Re: [PATCH net-next 3/3] page_pool: Track DMA-mapped pages and unmap them when destroying the pool

Toke Høiland-Jørgensen <toke@xxxxxxxxxx> · Tue, 18 Mar 2025 21:55:20 +0100

Yunsheng Lin <linyunsheng@xxxxxxxxxx> writes:

> On 2025/3/17 23:16, Toke Høiland-Jørgensen wrote:
>> Yunsheng Lin <yunshenglin0825@xxxxxxxxx> writes:
>> 
>>> On 3/14/2025 6:10 PM, Toke Høiland-Jørgensen wrote:
>>>
>>> ...
>>>
>>>>
>>>> To avoid having to walk the entire xarray on unmap to find the page
>>>> reference, we stash the ID assigned by xa_alloc() into the page
>>>> structure itself, using the upper bits of the pp_magic field. This
>>>> requires a couple of defines to avoid conflicting with the
>>>> POINTER_POISON_DELTA define, but this is all evaluated at compile-time,
>>>> so does not affect run-time performance. The bitmap calculations in this
>>>> patch gives the following number of bits for different architectures:
>>>>
>>>> - 24 bits on 32-bit architectures
>>>> - 21 bits on PPC64 (because of the definition of ILLEGAL_POINTER_VALUE)
>>>> - 32 bits on other 64-bit architectures
>>>
>>>  From commit c07aea3ef4d4 ("mm: add a signature in struct page"):
>>> "The page->signature field is aliased to page->lru.next and
>>> page->compound_head, but it can't be set by mistake because the
>>> signature value is a bad pointer, and can't trigger a false positive
>>> in PageTail() because the last bit is 0."
>>>
>>> And commit 8a5e5e02fc83 ("include/linux/poison.h: fix LIST_POISON{1,2} 
>>> offset"):
>>> "Poison pointer values should be small enough to find a room in
>>> non-mmap'able/hardly-mmap'able space."
>>>
>>> So the question seems to be:
>>> 1. Is stashing the ID causing page->pp_magic to be in the mmap'able/
>>>     easier-mmap'able space? If yes, how can we make sure this will not
>>>     cause any security problem?
>>> 2. Is the masking the page->pp_magic causing a valid pionter for
>>>     page->lru.next or page->compound_head to be treated as a vaild
>>>     PP_SIGNATURE? which might cause page_pool to recycle a page not
>>>     allocated via page_pool.
>> 
>> Right, so my reasoning for why the defines in this patch works for this
>> is as follows: in both cases we need to make sure that the ID stashed in
>> that field never looks like a valid kernel pointer. For 64-bit arches
>> (where CONFIG_ILLEGAL_POINTER_VALUE), we make sure of this by never
>> writing to any bits that overlap with the illegal value (so that the
>> PP_SIGNATURE written to the field keeps it as an illegal pointer value).
>> For 32-bit arches, we make sure of this by making sure the top-most bit
>> is always 0 (the -1 in the define for _PP_DMA_INDEX_BITS) in the patch,
>> which puts it outside the range used for kernel pointers (AFAICT).
>
> Is there any season you think only kernel pointer is relevant here?
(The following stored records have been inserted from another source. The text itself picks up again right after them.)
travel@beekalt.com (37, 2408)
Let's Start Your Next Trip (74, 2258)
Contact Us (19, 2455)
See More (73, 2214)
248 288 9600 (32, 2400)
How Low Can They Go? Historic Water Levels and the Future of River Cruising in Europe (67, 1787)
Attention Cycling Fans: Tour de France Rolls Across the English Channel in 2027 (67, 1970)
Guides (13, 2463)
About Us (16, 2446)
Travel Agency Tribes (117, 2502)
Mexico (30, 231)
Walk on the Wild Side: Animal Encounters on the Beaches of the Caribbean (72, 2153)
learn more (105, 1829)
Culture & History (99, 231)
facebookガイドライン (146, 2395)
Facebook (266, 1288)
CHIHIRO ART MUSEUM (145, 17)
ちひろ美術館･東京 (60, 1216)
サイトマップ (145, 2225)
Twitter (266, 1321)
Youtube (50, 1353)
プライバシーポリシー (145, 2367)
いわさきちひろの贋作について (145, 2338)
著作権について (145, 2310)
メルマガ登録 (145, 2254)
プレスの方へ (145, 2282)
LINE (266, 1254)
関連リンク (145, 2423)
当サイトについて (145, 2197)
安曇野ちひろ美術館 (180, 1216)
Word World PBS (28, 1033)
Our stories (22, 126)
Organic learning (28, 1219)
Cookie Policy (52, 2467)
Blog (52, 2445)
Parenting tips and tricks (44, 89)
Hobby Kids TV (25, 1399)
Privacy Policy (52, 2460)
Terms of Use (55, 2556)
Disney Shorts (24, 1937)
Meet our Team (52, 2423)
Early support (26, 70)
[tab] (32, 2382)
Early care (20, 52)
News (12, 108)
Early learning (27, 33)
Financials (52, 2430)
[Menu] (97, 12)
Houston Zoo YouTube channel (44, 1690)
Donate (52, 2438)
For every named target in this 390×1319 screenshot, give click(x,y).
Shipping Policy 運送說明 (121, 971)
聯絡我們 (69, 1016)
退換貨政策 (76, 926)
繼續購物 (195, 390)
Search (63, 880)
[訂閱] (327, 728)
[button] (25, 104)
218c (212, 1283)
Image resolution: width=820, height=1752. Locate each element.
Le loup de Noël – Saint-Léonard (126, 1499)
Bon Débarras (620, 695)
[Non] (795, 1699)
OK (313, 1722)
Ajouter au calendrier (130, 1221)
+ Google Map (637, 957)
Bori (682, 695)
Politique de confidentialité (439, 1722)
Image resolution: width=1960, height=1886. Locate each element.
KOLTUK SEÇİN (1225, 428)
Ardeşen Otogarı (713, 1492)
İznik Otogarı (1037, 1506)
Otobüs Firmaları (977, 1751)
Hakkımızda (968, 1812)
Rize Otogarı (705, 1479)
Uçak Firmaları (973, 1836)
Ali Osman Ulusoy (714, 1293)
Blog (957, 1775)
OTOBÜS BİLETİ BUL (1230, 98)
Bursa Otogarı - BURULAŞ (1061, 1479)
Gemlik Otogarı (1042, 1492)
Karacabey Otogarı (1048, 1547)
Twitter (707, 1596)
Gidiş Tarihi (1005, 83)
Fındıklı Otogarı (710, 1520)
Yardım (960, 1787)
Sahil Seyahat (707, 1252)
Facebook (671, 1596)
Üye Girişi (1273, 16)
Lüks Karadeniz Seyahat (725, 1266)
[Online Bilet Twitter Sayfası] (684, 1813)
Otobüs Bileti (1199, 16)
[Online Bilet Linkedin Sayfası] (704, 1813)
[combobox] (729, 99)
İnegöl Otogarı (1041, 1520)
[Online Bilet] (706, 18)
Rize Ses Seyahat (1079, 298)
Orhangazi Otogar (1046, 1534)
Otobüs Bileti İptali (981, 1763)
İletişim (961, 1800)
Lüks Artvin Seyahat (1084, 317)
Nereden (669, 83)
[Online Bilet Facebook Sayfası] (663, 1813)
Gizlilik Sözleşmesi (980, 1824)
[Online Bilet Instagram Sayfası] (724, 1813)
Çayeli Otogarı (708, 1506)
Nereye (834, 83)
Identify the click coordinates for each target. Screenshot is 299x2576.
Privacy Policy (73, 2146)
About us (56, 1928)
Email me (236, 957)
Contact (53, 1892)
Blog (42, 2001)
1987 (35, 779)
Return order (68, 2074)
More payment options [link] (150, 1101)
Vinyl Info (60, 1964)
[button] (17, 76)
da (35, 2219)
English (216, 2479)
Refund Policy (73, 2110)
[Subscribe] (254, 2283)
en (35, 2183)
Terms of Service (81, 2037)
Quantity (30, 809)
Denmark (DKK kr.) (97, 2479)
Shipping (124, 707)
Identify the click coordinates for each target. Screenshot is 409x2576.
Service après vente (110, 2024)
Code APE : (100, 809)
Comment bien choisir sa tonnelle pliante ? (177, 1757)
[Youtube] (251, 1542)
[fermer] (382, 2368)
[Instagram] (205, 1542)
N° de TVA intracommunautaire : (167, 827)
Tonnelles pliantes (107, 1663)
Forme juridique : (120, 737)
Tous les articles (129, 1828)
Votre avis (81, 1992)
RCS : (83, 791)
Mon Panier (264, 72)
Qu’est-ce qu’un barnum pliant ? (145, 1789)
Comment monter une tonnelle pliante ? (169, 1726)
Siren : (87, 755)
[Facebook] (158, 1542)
Yes. Any pointer stored in the same space as pp_magic by other users of
the page will be kernel pointers (as they come from page->lru.next). The
goal of PP_SIGNATURE is to be able to distinguish pages allocated by
page_pool, so we don't accidentally recycle a page from somewhere else.
That's the goal of the check in page_pool_page_is_pp():

(page->pp_magic & PP_MAGIC_MASK) == PP_SIGNATURE

To achieve this, we must ensure that the check above never returns true
for any value another page user could have written into the same field
(i.e., into page->lru.next). For 64-bit arches, POISON_POINTER_DELTA
serves this purpose. For 32-bit arches, we can leave the top-most bits
out of PP_MAGIC_MASK, to make sure that any valid pointer value will
fail the check above.

> It seems it is not really only about kernel pointers as round_hint_to_min()
> in mm/mmap.c suggests and the commit log in the above commit 8a5e5e02fc83
> if I understand it correctly:
> "Given unprivileged users cannot mmap anything below mmap_min_addr, it
> should be safe to use poison pointers lower than mmap_min_addr."
>
> And the above "making sure the top-most bit is always 0" doesn't seems to
> ensure page->signature to be outside the range used for kernel pointers
> for 32-bit arches with VMSPLIT_1G defined, see arch/arm/Kconfig, there
> is a similar config for x86 too:
>        prompt "Memory split"
>        depends on MMU
>        default VMSPLIT_3G
>        help
>          Select the desired split between kernel and user memory.
>
>          If you are not absolutely sure what you are doing, leave this
>          option alone!
>
>        config VMSPLIT_3G
>               bool "3G/1G user/kernel split"
>        config VMSPLIT_3G_OPT
>              depends on !ARM_LPAE
>               bool "3G/1G user/kernel split (for full 1G low memory)"
>        config VMSPLIT_2G
>               bool "2G/2G user/kernel split"
>        config VMSPLIT_1G
>               bool "1G/3G user/kernel split"

Ah, interesting, didn't know this was configurable. Okay, so AFAICT, the
lowest value of PAGE_OFFSET is 0x40000000 (for VMSPLIT_1G), so we need
to leave two bits off at the top instead of just one. Will update this,
and try to explain the logic better in the comment.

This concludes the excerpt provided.